But my question is that i can get a hang of how i can ray trace a Hemisphere , like is there a set equation that define the Hemisphere if so enlighten me on it because i couldn't find any , or is there a set method to do it that i couldn't figure out.
I have also tried to tried to cut the sphere with a plane and only show the only the top half but it didn't work (I am still new to all this so my understanding may be wrong).
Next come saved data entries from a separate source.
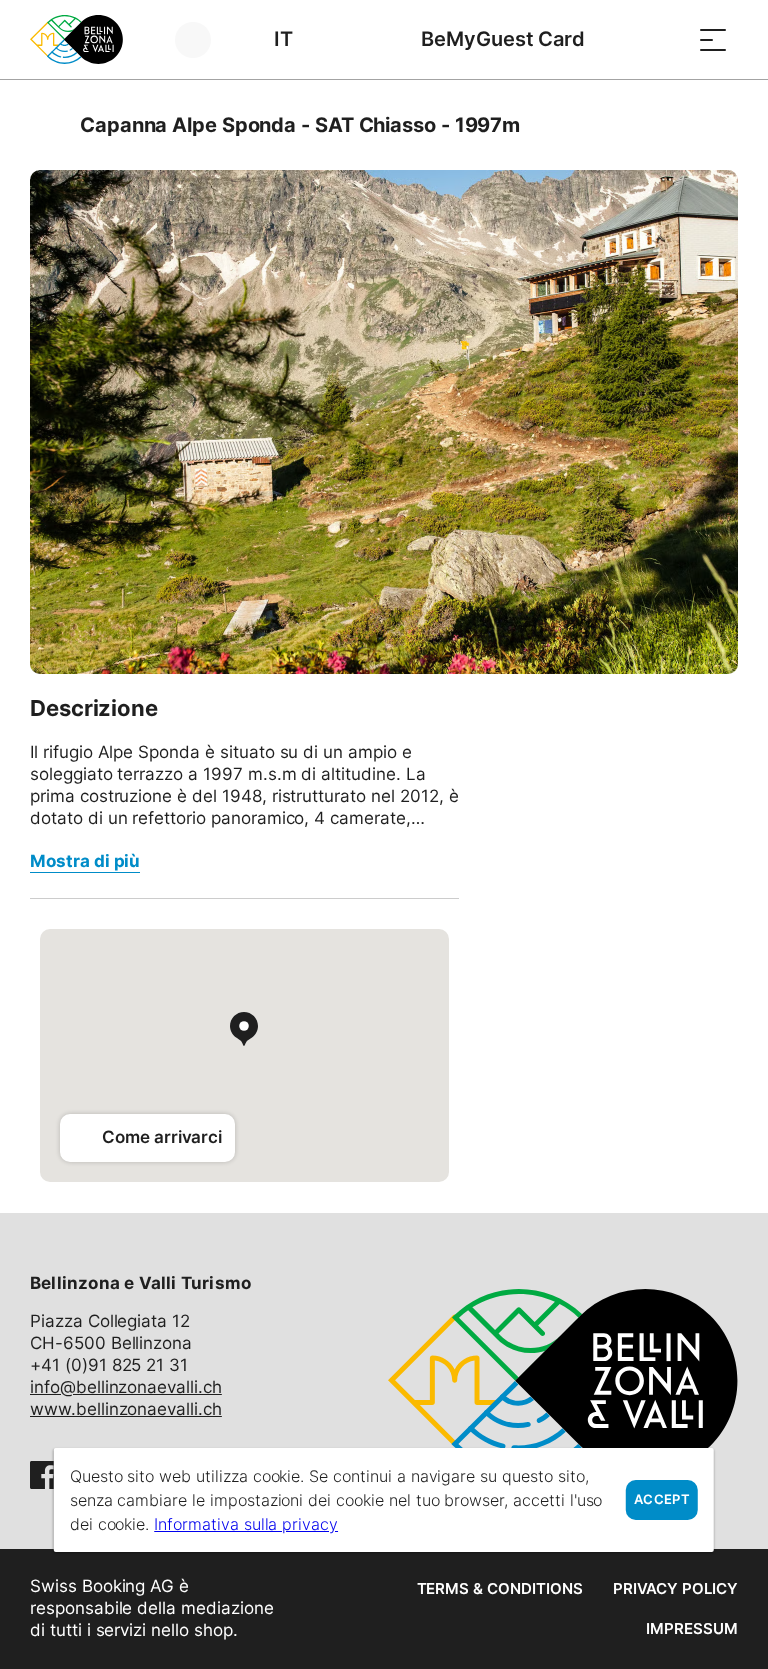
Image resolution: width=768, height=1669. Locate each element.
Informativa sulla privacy (246, 1524)
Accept (662, 1499)
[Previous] (47, 125)
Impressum (692, 1628)
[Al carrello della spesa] (663, 39)
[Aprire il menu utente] (204, 39)
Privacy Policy (675, 1588)
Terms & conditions (500, 1588)
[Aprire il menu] (713, 39)
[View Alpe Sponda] (384, 422)
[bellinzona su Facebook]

Edit: Ok, I am sorry because i am really new to all this but here is what i have tryied.
#include "raytacing.h"
t_env *init_sphere(t_env *e)
{
//sphere position and radius
e->sph.posi.x = 0;
e->sph.posi.y = 0;
e->sph.posi.z = -1;
e->sph.rad = 0;
e->sph.color = (t_color){255, 255, 128);
return (e);
}
t_env *init_plane(t_env *e)
{
//plane position
e->plane.posi.x = 0;
e->olane.posi.y = -0.5;
e->plane.posi.z = 0;
//plane normal
e->plane.norm.x = 0;
e->olane.norm.y = 1;
e->plane.norm.z = 0;
e->plane.color = (t_color){0, 255, 0);
return (e);
}
double inter_plane(t_env *e, double *t) //calculating plane intersection
{
t_vect dist;
double norm;
norm = dot(e->plane.normal, e->r.direction);
if (fabs(norm) > 1e-6)
{
dist = vect_sub(e->plane.posi, e->r.start);
e->t0 = dot(dist, e->plane.normal) / norm;
if (e->t0 < *t && e->t0 > 1e-6)
{
*t = e->t0;
return (1);
}
else
return (0);
}
return (0);
}
double inter_sph(t_env *e, double *t) //calculating sphere intersection
{
double delta;
double sqrtd;
t_vect dist;
e->a = dot(e->r.direction, e->r.direction);
dist = vect_sub(e->r.start, e->sph.posi);
e->b = 2 * dot(dist, e->r.direction);
e->c = dot(dist, dist) - e->sph.rad * e->sph.rad;
delta = e->b * e->b - 4 * e->a * e->c;
if (delta < 0)
return (0);
sqrtd = sqrt(delta);
e->t0 = (-e->b + sqrtd) / (2 * e->a);
e->t1 = (-e->b - sqrtd) / (2 * e->a);
if (e->t0 > e->t1)
e->t0 = e->t1;
if ((e->t0 > 1e-6) && (e->t0 < *t))
{
*t = e->t0;
return (1);
}
else
return (0);
}
double inter_hemisphere(t_env *e) //calculating hemisphere intersection
{
t_vect hit_normal;
if (inter_sph(e, &e->t) == 1)
{
hit_normal = vect_add(e->r.start, vect_scalaire(e->t, e->r.direction));
hit_normal = vect_normalize(hit_normal);
if (inter_plane(e, &(e->t)) == 1)
{
if (dot(e->plane.normal, hit_normal) < 0)
return (1);
return (0);
}
}
return (0);
}
the e->t is . supposed to be the closest distance to the camera so that i get an exact display of close and far objects
And here i tried to apply what Spektre said and got some thing displayed and look like something like this:
And when i try to rotate it i get this:
Edit2 : After using Spektre Method I got a functional Intersection of a Hemisphere and the intersection look something like this.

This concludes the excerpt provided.